Expected terminal output: `VALIDATION_OK`

## 5) Runtime expectations
- Benchmark + stats + ingest usually complete in minutes on laptop CPU.
- Network speed and endpoint responsiveness can affect total time.

## 6) Common failure modes and fixes
1) GEO download/network timeout
- Re-run the same command; raw GEO matrix files are cached under data/raw/open_geo once downloaded.

2) Missing Python deps
- Re-run pip install command in Section 1.
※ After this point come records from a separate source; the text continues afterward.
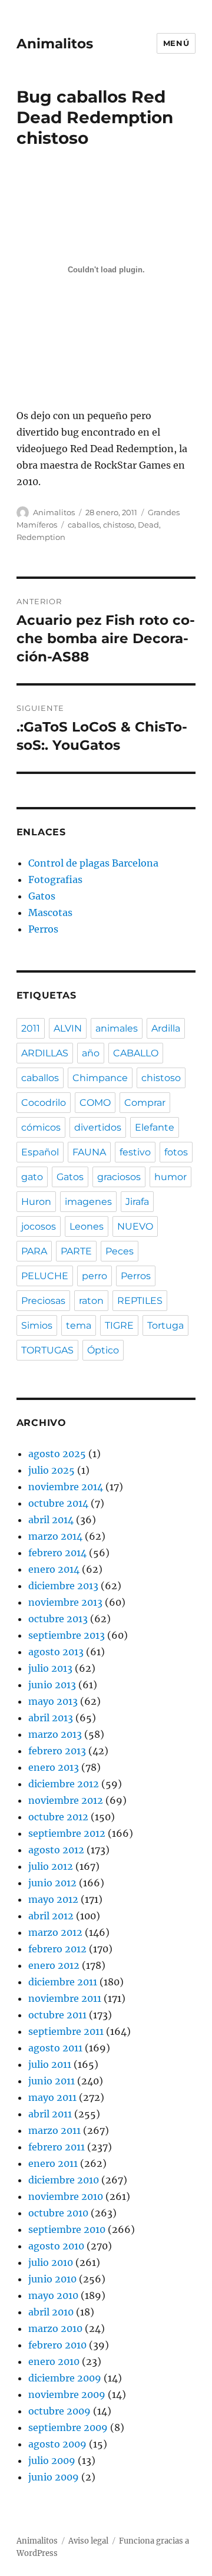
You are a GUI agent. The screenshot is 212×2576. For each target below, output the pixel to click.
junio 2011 (51, 2081)
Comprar (144, 1102)
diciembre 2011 (62, 1982)
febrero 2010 (57, 2345)
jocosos (38, 1226)
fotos (176, 1152)
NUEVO (135, 1226)
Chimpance (100, 1077)
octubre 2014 (58, 1503)
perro (94, 1276)
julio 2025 (51, 1470)
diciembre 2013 (63, 1586)
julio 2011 (49, 2064)
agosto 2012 (56, 1850)
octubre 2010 (58, 2213)
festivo (135, 1152)
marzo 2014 (55, 1536)
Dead (148, 524)
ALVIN (68, 1028)
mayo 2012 (53, 1899)
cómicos (41, 1127)
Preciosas (43, 1300)
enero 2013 (53, 1767)
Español (40, 1152)
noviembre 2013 (65, 1602)
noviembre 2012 (65, 1800)
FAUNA (89, 1152)
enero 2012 (54, 1965)
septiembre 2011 (66, 2031)
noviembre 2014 (65, 1487)
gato (32, 1176)
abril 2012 (51, 1916)
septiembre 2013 (66, 1635)
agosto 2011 (55, 2048)
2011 (30, 1028)
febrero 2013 (57, 1751)
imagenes (88, 1201)
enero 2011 (53, 2163)
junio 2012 (52, 1883)
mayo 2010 (53, 2295)
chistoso (118, 524)
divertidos (97, 1127)
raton (91, 1300)
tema (78, 1325)
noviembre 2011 (64, 1998)
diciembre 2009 (64, 2378)
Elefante (154, 1127)
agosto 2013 (56, 1652)
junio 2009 (53, 2477)
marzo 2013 (55, 1734)
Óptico (103, 1350)
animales (116, 1028)
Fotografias (55, 879)
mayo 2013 (53, 1701)
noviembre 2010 (65, 2196)
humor (170, 1176)
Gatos (41, 896)
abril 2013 (50, 1718)
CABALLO (135, 1053)
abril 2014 (51, 1520)
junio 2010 (52, 2279)
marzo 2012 (55, 1932)
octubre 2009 (59, 2411)
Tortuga (165, 1325)
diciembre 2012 (63, 1784)
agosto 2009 (57, 2444)
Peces (119, 1251)
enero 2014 (54, 1569)
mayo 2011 (52, 2097)
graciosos (119, 1176)
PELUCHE (44, 1276)
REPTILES (140, 1300)
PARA (34, 1251)
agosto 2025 (57, 1454)
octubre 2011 (57, 2015)
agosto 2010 (56, 2246)
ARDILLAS (44, 1053)
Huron (36, 1201)
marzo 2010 (55, 2328)
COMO (95, 1102)
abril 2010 (51, 2312)
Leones (86, 1226)
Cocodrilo (43, 1102)
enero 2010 (54, 2361)
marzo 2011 (54, 2130)
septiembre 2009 (68, 2427)
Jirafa (137, 1201)
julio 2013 (50, 1668)
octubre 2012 (58, 1817)
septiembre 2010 (66, 2229)
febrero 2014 (57, 1553)
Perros (43, 929)
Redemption (40, 537)
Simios (36, 1325)
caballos (84, 524)
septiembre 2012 (66, 1833)
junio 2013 (52, 1685)
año (91, 1053)
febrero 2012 (57, 1949)
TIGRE (119, 1325)
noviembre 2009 (66, 2394)
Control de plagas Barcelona (93, 863)
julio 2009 (51, 2460)
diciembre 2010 (63, 2180)
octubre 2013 (58, 1619)
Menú (176, 43)
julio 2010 (50, 2262)
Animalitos (54, 43)
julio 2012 (50, 1866)
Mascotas (50, 912)
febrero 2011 (56, 2147)
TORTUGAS (47, 1350)
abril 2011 (50, 2114)
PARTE (76, 1251)
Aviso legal (88, 2541)
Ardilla (165, 1028)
3) Empty/partial stats file
- Ensure Step A completed before Step B.

4) Agora endpoint transient issue
- Retry Step C; endpoint is public and sometimes briefly unstable.

## 7) Notes for reviewers/agents
- The skill is designed for artifact-level reproducibility of the published Phase-A benchmark.
- It intentionally uses a conservative baseline and strict leakage-safe comparison design.